That sounds great, Monte. It sounds like the insurance is going to come through. I hope so. As I've told you, Monte, if we can help just let us know. God Bless.

helluvawreck aka Charles
http://woodworkingexpo.wordpress.com


----------



## PaulDoug (Sep 26, 2013)

Well at least it appear you are of the right attitude to get through this. No one was hurt and you have the means to have it replaced. Very sorry it happened. I guess another good point of it is it is definitely a reminder to the rest of us. Could happen to any of us. Makes me real nervous, my shop is in my basement. It goes the whole house goes.


----------



## patron (Apr 2, 2009)

good to hear things are back on track monte
and you can start moving on to a re-build

will you do a frame building
or a pre-fab metal one

and now you know what up-grade on some tools to think about too

prayers for a clean and swift resolution with this

keep us posted please


----------



## grizzman (May 10, 2009)

well this is for sure a time to think of what you want to do as you go ahead, if it were me, i would build a beautiful timber frame shop, with a red cedar wood wall, t and g….instead of just banging up a stud wall structure, think this through , you could build a beautiful shop, check out the cost it your interested…a timber frame shop would be beautiful…do a wooden floor, much easier on your feet and legs…and of course lots of outlets, its a bad thing that this happened, but to take it forward , this is now the chance to make it good…what is past is past….i can see you standing in front of a beautiful timber frame shop, with a really big shed roof on the side where your saw is for cutting up your logs… and you will save big bucks by doing it yourself as much as you can…


----------



## joeyinsouthaustin (Sep 22, 2012)

Been too busy to be posting lately… glad you and yours are ok. Quite sobering pictures… Make sure it is out is for sure (after reading original thread) You seem to have good humor about this so far, so I will point out the net is "smart" enough that the browser ad for me on this thread is smoke detectors!! Good luck with the planning


----------



## hoss12992 (Mar 20, 2013)

Monte, again, Im so sorry for you loosing your shop. On the bright side, your tractor made it thru and this time, you can build the shop of your dreams with all the experiences that you didnt have when you built your last one. I look forward to following your progress buddy.


----------



## BillWhite (Jul 23, 2007)

My shop is attached to the home. You're lucky that there was no more damage. Yeah! Right! That's easy for me to say.
Press on brother, and best wishes.
Bill


----------



## AngieO (Jul 9, 2012)

OMG Monte! I saw this post and had to go back and read what happened. So sorry to hear. That is unbelievable. So glad no one was hurt. Good luck in the rebuilding.


----------



## Alan72 (Oct 31, 2012)

Sorry about the shop and the truck. When you decide to start to replace your tools do you think you'll buy new or shop around on craiglist. I would look through you pictures and see if you have any of you shop. That way when you sit down with your insurance agent that person can see what you had. It stinks that you lost your shop but the good thing is that you get to start over and make the way you want it.


----------



## Grumpymike (Jan 23, 2012)

Gees Monte, such intense heat, and now there is no temper left in the steel … scrap iron.
But on the other side of the coin you have the tractor and the mill … Heck you could rebuild Rome.


----------



## MJCD (Nov 28, 2011)

Monte:

You deserve a new shop; Lumberjocks deserves more members like you.

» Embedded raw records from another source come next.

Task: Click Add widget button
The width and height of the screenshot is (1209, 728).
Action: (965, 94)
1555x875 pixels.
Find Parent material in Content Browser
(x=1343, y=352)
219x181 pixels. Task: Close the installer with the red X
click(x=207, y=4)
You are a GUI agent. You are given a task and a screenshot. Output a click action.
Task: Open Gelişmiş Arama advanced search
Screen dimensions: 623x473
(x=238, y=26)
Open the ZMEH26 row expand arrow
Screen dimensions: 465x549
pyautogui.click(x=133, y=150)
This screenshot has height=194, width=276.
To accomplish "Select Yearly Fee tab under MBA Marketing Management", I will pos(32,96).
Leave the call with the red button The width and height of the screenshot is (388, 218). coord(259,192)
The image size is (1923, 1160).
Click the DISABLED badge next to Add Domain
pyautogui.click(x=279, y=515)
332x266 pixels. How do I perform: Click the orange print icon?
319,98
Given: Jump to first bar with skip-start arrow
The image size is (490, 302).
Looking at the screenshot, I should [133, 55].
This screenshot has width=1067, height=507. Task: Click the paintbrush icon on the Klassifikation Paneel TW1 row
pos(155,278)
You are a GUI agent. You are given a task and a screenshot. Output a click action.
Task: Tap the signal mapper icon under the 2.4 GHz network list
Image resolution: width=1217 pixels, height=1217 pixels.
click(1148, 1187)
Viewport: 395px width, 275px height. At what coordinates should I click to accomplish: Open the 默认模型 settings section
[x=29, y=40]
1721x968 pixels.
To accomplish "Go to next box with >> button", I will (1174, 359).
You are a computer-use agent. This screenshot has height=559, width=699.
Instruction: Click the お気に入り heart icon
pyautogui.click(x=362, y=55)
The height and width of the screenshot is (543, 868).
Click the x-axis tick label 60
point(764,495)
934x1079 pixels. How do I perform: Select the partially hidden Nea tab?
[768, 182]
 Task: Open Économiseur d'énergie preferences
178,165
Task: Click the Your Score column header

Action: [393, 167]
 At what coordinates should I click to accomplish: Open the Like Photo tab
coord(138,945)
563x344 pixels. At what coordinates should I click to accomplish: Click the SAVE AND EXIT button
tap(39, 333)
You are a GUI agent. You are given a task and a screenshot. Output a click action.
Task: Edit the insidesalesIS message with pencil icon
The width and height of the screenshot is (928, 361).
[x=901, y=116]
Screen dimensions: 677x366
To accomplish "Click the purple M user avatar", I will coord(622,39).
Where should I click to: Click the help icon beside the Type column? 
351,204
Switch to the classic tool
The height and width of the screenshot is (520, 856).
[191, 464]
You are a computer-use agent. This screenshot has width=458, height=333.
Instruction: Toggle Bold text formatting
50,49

Still, don't you think this is a rather DRAMATIC way to get a new shop? Really… Me, I would just plead and beg, cry and whimper, do dishes and wash windows for several years - to get a new shop…

You Take Care.
MJCD


----------



## RibsBrisket4me (Jul 17, 2011)

We'll at least at some level, outfitting a new shop from scratch may be a fun adventure for you.


----------



## wncguy (Jan 26, 2012)

I agree with others, especially your attitude. I hope it won't be too long & you'll be in "The Shop" - someone will stop by and express how great the place is & comment on your wonderful work. Then ask how you got that great shop.
You'll smile & lean back and say "Well let me tell you about the great fire of '14…" 
Only good wishes for you.


----------



## MrFid (Mar 9, 2013)

Oh Monte so sorry to hear about your shop! I must have missed the first update on this because this is the first I saw of it. I'll be thinking of you and best of luck with your shop rebuild. If I were closer I'd come lend a hand for sure.


----------



## whitebeast88 (May 27, 2012)

wishing all the best with the clean-up and starting to build the new shop.i can't imagine how heart breaking it would be to lose my shop in a fire.


----------



## Blackie_ (Jul 10, 2011)

Well looks like a new project is on it's way can't wait to see the new shop as it's coming up, you have all of us here to help in your adventure, well me not so much I'm just a box builder but you do have my support


----------



## TheGermanJoiner (Dec 1, 2013)

Glad to hear things are working out. This site has priced itself to be a real "community". Keep us all updated in your progress. Your family is in our thoughts and prayers


----------



## dbray45 (Oct 19, 2010)

Sorry to hear about your loss and glad that everyone is safe.


----------